# Jobs
> This script fetches, processes and analyzes [job postings by Netflix](https://jobs.netflix.com/search?page=2&location=Los%20Angeles%2C%20California~Remote%2C) for its Los Angeles office. 

#### Load Python tools and Jupyter config

In [81]:
import re
import json
import sqlite3
import requests
import numpy as np
import pandas as pd
import jupyter_black
import altair as alt
from bs4 import BeautifulSoup
from tqdm.notebook import tqdm
from collections import Counter

In [22]:
jupyter_black.load()
pd.options.display.max_columns = 20
pd.options.display.max_rows = 20
pd.options.display.max_colwidth = None

In [3]:
today = pd.Timestamp("today").strftime("%Y%m%d")

---

## Fetch

#### Headers and parameters for initial request

In [4]:
headers = {
    "authority": "jobs.netflix.com",
    "user-agent": "Mozilla/5.0 (Macintosh; Intel Mac OS X 10_15_7) AppleWebKit/537.36 (KHTML, like Gecko) Chrome/122.0.0.0 Safari/537.36",
}

params = {}

#### Initial request to get the total number of pages

In [5]:
response = requests.get(
    "https://jobs.netflix.com/api/search", params=params, headers=headers
)
data = response.json()
total_pages = data["info"]["postings"]["num_pages"]

#### Loop through each page to fetch postings

In [None]:
all_postings = []

for page in tqdm(range(1, total_pages + 1)):
    params["page"] = page
    response = requests.get(
        "https://jobs.netflix.com/api/search", params=params, headers=headers
    )
    postings = response.json()["records"]["postings"]

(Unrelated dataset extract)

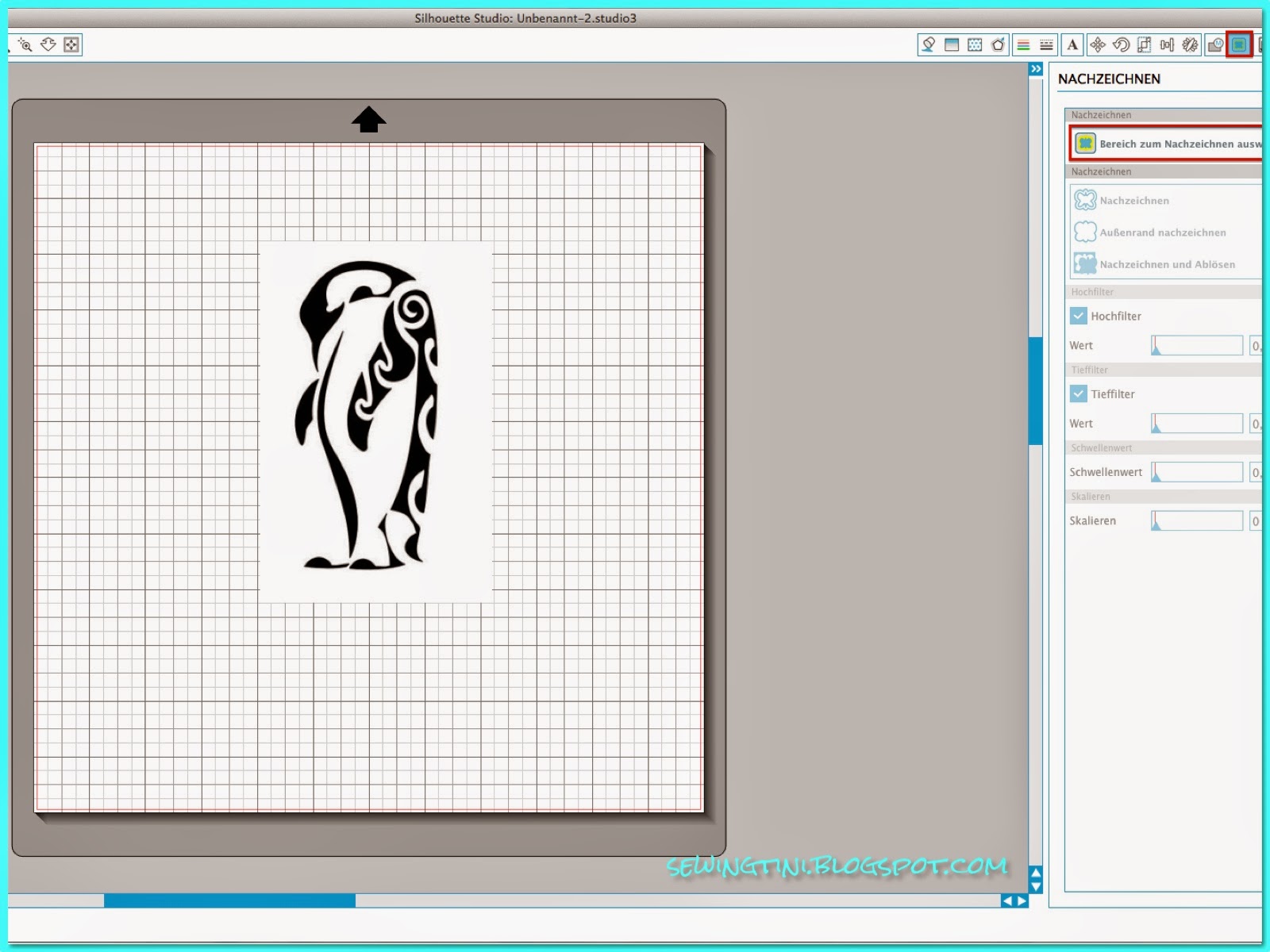1270x952 pixels.
Task: Open the My Library icon
Action: 1216,45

    all_postings.extend(postings)

  0%|          | 0/20 [00:00<?, ?it/s]

---

## Process

#### Convert the list of postings into a pandas DataFrame

In [7]:
cols = [
    "external_id",
    "slug",
    "text",
    "department",
    "team",
    "state",
    "updated_at",
    "created_at",
    "location",
    "organization",
    "subteam",
    "lever_team",
    "description",
    "search_text",
]

src = pd.DataFrame(all_postings)[cols]

In [8]:
src = pd.DataFrame(all_postings)[cols]

#### Deal with lists in some columns

In [9]:
def extract_first_item(list_like):
    """Extract the first item from a list-like object or return None if empty."""
    if list_like and isinstance(list_like, list):
        return list_like[0]
    return None

#### Apply the function to each list column

In [10]:
src["team"] = src["team"].apply(extract_first_item)
src["subteam"] = src["subteam"].apply(extract_first_item)
src["organization"] = src["organization"].apply(extract_first_item)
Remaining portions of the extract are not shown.